*KUTIPAN SUMBER*:
┄┄┄┄┄┄┄┄┄┄┄┄┄┄┄┄┄┄┄┄
Pertobatan adalah lebih dari hal pelepasan emosi secara psikologis, di dalamnya ada perasaan atau rasa penyesalan yang sebenarnya. Jika seseorang tidak benar-benar terluka oleh dosanya, tidak akan ada pertobatan. Pertobatan itu menyakitkan, tetapi itu adalah rasa sakit yang seharusnya. Itu menuntut kehancuran hati (Mazmur. 51:7; Yesaya 57:15) tetapi selalu dengan harapan untuk penyembuhan dan pemulihan dalam kasih Kristus dan karunia pengampunan-Nya. Jadi, pertobatan lebih dari sekadar perasaan. Emosi bisa cepat berlalu, sedangkan pertobatan sejati membuahkan hasil. Ini menunjukkan perbedaan antara “goncangan” dan “penyesalan”. Goncangan adalah penyesalan atas dosa yang dipicu oleh ketakutan akan diri sendiri: “Aduh! Saya tertangkap basah! Apa yang akan terjadi kepada diri saya?” Penyesalan, di sisi lain, adalah penyesalan atas pelanggaran terhadap kasih Allah dan rasa sakit karena telah mendukakan Roh Kudus. Dengan kata lain, adalah mungkin untuk “bertobat” karena takut akan hukuman atau pembalasan, bukan karena kebencian akan dosa.
Pertobatan alkitabiah juga harus dibedakan dari pertobatan duniawi atau daging. Karena dukacita menurut kehendak Allah menghasilkan pertobatan yang menuntun pada keselamatan, sedangkan penyesalan secara duniawi hanya menghasilkan kematian. Dalam pertobatan sejati harus ada penyangkalan terhadap semua dosa dan langkah-langkah praktis yang aktif diambil untuk menghindari apa pun yang dapat menimbulkan sedihnya Allah. Harus ada tekad yang disengaja untuk berbalik dan menjauh dari semua pengaruh dosa. Jika dalam apa yang disebut “pertobatan”, kita tidak meninggalkan lingkungan tempat dosa kita pertama kali muncul dan dari mana, kemungkinan besar, itu akan terus berkembang, pertobatan kita perlu dicurigai. Dalam pertobatan harus ada reformasi yang sepenuh hati, artinya, tekad yang kuat untuk mengejar kesucian, untuk melakukan apa yang menyenangkan Tuhan.
┄┄┄┄┄┄┄┄┄┄┄┄┄┄┄┄┄┄┄┄
*SOAL LATIHAN 1*: Tulis ulang catatan mulai dari awal catatan sampai baris yang memuat "pos(1857,905)", dan ganti "Screen dimensions" dengan "Screen size". Bagian lainnya tidak boleh diubah.

*Entri posisi item*:
┄┄┄┄┄┄┄┄┄┄┄┄┄┄┄┄┄┄┄┄
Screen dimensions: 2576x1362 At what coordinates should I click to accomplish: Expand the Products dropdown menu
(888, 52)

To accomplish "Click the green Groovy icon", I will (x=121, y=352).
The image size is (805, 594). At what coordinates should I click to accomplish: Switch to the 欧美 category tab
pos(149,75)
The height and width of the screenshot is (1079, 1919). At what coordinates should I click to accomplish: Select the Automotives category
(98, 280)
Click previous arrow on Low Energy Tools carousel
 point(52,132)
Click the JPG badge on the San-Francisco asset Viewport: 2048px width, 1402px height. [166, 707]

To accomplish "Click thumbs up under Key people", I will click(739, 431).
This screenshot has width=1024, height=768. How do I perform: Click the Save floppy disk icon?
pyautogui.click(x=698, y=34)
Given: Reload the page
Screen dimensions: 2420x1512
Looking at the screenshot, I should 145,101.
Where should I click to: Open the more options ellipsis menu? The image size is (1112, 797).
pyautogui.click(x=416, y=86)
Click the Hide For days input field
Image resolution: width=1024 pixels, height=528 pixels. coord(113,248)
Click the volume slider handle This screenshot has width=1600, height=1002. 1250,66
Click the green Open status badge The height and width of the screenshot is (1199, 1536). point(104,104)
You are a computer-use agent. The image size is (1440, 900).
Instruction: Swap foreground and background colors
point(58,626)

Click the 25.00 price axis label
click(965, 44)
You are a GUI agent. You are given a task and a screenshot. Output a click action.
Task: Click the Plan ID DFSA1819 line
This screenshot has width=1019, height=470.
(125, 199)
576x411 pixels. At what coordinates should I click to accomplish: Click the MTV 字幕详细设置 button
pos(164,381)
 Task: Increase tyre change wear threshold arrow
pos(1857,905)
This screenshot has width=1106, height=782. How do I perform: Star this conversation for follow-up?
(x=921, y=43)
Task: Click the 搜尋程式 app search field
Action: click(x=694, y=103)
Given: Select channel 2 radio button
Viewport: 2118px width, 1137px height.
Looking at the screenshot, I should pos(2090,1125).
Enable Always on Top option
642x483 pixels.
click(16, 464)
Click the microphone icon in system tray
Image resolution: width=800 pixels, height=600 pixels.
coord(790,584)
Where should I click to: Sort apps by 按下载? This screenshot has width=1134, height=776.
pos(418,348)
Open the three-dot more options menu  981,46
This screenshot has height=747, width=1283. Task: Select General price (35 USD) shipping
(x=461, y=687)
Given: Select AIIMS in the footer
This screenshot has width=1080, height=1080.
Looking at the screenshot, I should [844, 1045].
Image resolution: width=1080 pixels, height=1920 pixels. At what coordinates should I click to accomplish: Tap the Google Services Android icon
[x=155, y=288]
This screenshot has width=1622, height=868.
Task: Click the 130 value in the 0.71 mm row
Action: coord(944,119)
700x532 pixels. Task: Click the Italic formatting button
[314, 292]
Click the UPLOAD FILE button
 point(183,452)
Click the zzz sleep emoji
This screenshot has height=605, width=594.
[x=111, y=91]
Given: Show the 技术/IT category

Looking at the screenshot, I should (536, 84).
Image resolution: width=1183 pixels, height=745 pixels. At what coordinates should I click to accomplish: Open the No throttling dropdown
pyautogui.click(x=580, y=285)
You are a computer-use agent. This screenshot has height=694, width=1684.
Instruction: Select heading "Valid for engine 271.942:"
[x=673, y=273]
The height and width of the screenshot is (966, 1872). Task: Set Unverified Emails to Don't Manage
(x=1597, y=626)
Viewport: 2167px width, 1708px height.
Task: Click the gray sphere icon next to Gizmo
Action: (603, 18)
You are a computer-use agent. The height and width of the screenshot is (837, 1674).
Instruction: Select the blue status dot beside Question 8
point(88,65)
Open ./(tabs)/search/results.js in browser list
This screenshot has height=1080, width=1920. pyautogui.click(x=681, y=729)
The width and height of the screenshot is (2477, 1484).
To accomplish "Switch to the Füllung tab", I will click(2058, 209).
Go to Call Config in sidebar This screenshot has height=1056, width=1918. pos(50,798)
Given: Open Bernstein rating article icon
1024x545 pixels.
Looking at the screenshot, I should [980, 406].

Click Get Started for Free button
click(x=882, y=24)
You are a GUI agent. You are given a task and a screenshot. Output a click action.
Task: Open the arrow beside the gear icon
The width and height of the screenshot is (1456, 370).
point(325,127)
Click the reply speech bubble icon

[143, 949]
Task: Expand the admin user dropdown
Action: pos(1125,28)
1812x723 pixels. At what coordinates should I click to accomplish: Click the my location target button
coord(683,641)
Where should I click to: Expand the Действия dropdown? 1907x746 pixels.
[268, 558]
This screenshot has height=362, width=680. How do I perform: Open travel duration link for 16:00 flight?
┄┄┄┄┄┄┄┄┄┄┄┄┄┄┄┄┄┄┄┄
*SOAL LATIHAN 2*: Ringkas paragraf dalam kutipan tentang pertobatan yang diawali "Pertobatan alkitabiah juga harus dibedakan" menjadi daftar poin dengan tetap memuat fakta pokoknya.

*JAWABAN BENAR 1*:
Screen size: 2576x1362 At what coordinates should I click to accomplish: Expand the Products dropdown menu
(888, 52)

To accomplish "Click the green Groovy icon", I will (x=121, y=352).
The image size is (805, 594). At what coordinates should I click to accomplish: Switch to the 欧美 category tab
pos(149,75)
The height and width of the screenshot is (1079, 1919). At what coordinates should I click to accomplish: Select the Automotives category
(98, 280)
Click previous arrow on Low Energy Tools carousel
 point(52,132)
Click the JPG badge on the San-Francisco asset Viewport: 2048px width, 1402px height. [166, 707]

To accomplish "Click thumbs up under Key people", I will click(739, 431).
This screenshot has width=1024, height=768. How do I perform: Click the Save floppy disk icon?
pyautogui.click(x=698, y=34)
Given: Reload the page
Screen size: 2420x1512
Looking at the screenshot, I should 145,101.
Where should I click to: Open the more options ellipsis menu? The image size is (1112, 797).
pyautogui.click(x=416, y=86)
Click the Hide For days input field
Image resolution: width=1024 pixels, height=528 pixels. coord(113,248)
Click the volume slider handle This screenshot has width=1600, height=1002. 1250,66
Click the green Open status badge The height and width of the screenshot is (1199, 1536). point(104,104)
You are a computer-use agent. The image size is (1440, 900).
Instruction: Swap foreground and background colors
point(58,626)

Click the 25.00 price axis label
click(965, 44)
You are a GUI agent. You are given a task and a screenshot. Output a click action.
Task: Click the Plan ID DFSA1819 line
This screenshot has width=1019, height=470.
(125, 199)
576x411 pixels. At what coordinates should I click to accomplish: Click the MTV 字幕详细设置 button
pos(164,381)
 Task: Increase tyre change wear threshold arrow
pos(1857,905)

*JAWABAN BENAR 2*:
- Pertobatan alkitabiah berbeda dari pertobatan duniawi atau daging. Dukacita menurut kehendak Allah menghasilkan pertobatan yang menuntun pada keselamatan, sedangkan penyesalan duniawi hanya menghasilkan kematian.
- Pertobatan sejati menuntut penyangkalan terhadap semua dosa. Pertobatan itu juga menuntut langkah praktis yang aktif untuk menghindari apa pun yang mendukakan Allah.
- Harus ada tekad yang disengaja untuk berbalik dan menjauh dari semua pengaruh dosa.
- Pertobatan perlu dicurigai jika kita tidak meninggalkan lingkungan tempat dosa itu pertama kali muncul dan kemungkinan besar terus berkembang.
- Pertobatan memerlukan reformasi yang sepenuh hati, yaitu tekad kuat untuk mengejar kesucian dan melakukan apa yang menyenangkan Tuhan.